What to do in George Town
The heritage core is compact and best explored on foot or by trishaw. Spend a morning on the street art trail, an afternoon at the clan houses and jetties, and an evening eating, and you will have the measure of George Town in a single rewarding day.
- Street art & the Ironwork murals — Ernest Zacharevic’s playful wall paintings (the “Little Children on a Bicycle”, the boy on a motorbike) plus 52 witty wrought-iron caricatures scattered across the old town. Pick up the trail map and let it pull you down lanes you’d otherwise miss.
- The Clan Jetties — stilt-house waterfront settlements built by Chinese clans, of which Chew Jetty is the largest and most atmospheric, especially at sunset.
- Khoo Kongsi — the most ornate Chinese clan house in the country, a riot of carved stone and gilt under a soaring roof.

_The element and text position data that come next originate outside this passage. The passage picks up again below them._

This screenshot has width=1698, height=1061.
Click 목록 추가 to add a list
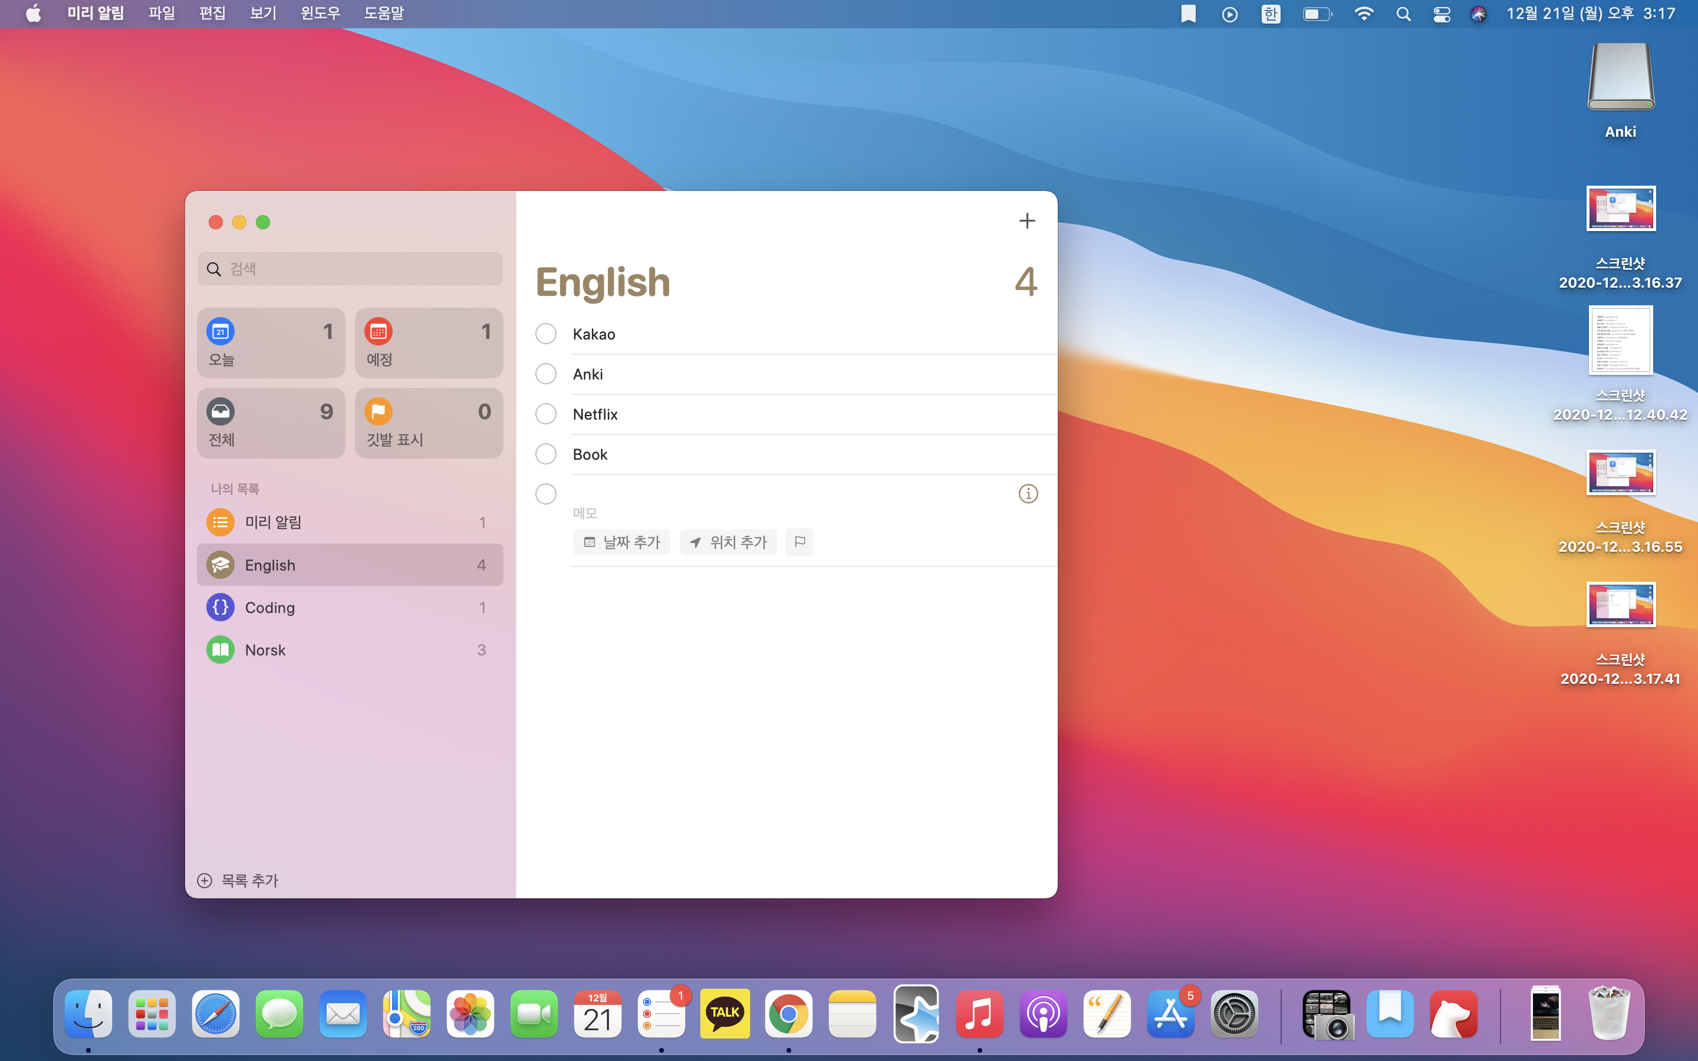pos(239,880)
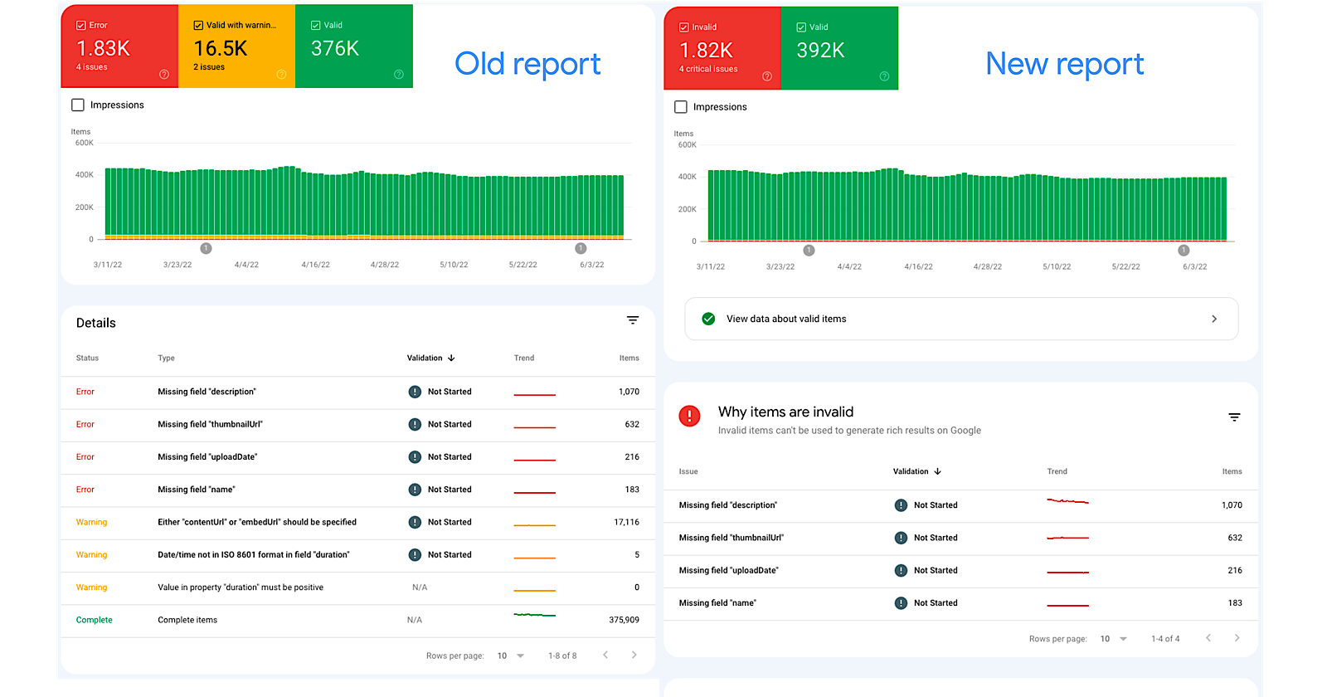
Task: Click filter icon beside Why items are invalid
Action: point(1234,417)
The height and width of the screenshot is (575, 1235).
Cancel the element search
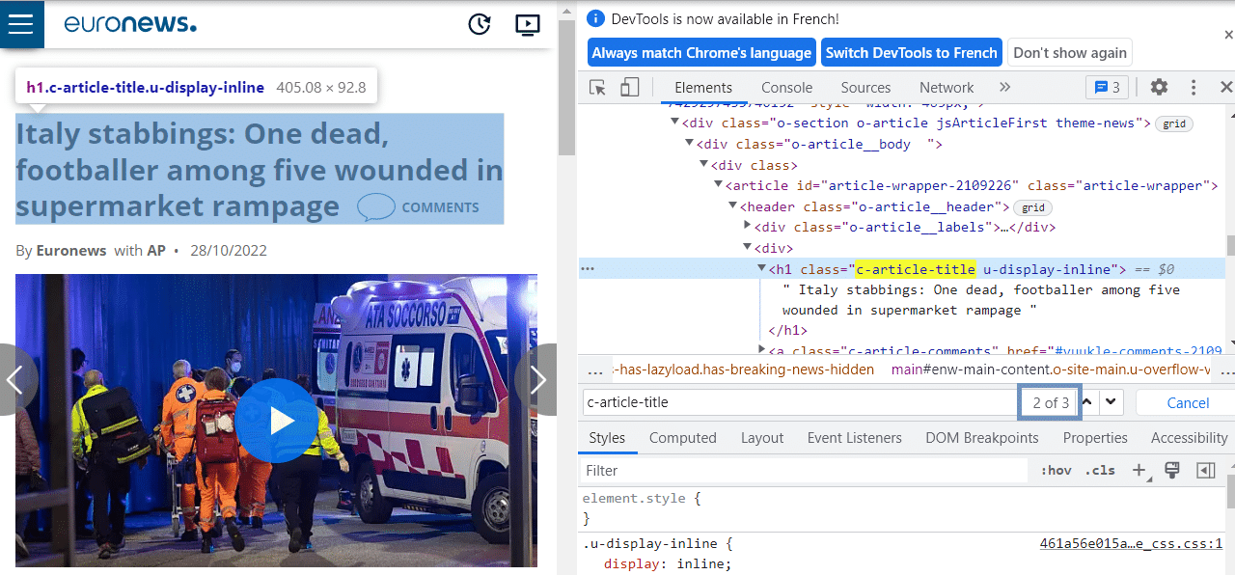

- Kek Lok Si — the largest Buddhist temple in Malaysia, climbing a hillside in Air Itam with a seven-storey pagoda and a giant bronze Kuan Yin; ride the inclined funicular to the upper terrace.
- Penang Hill — a funicular railway hauls you up to cool air, colonial bungalows and a viewpoint over the whole island and the mainland; pair it with Kek Lok Si in one half-day, both in Air Itam.
Why is Penang the food capital of Malaysia?
Penang is widely held to be the best hawker-food city in Malaysia because its mixed heritage produced dishes found nowhere else, and because whole families have cooked single specialities for generations at the same cart. Eat at the open-air food courts — Gurney Drive, New Lane, Chulia Street — where you order from many stalls to one table.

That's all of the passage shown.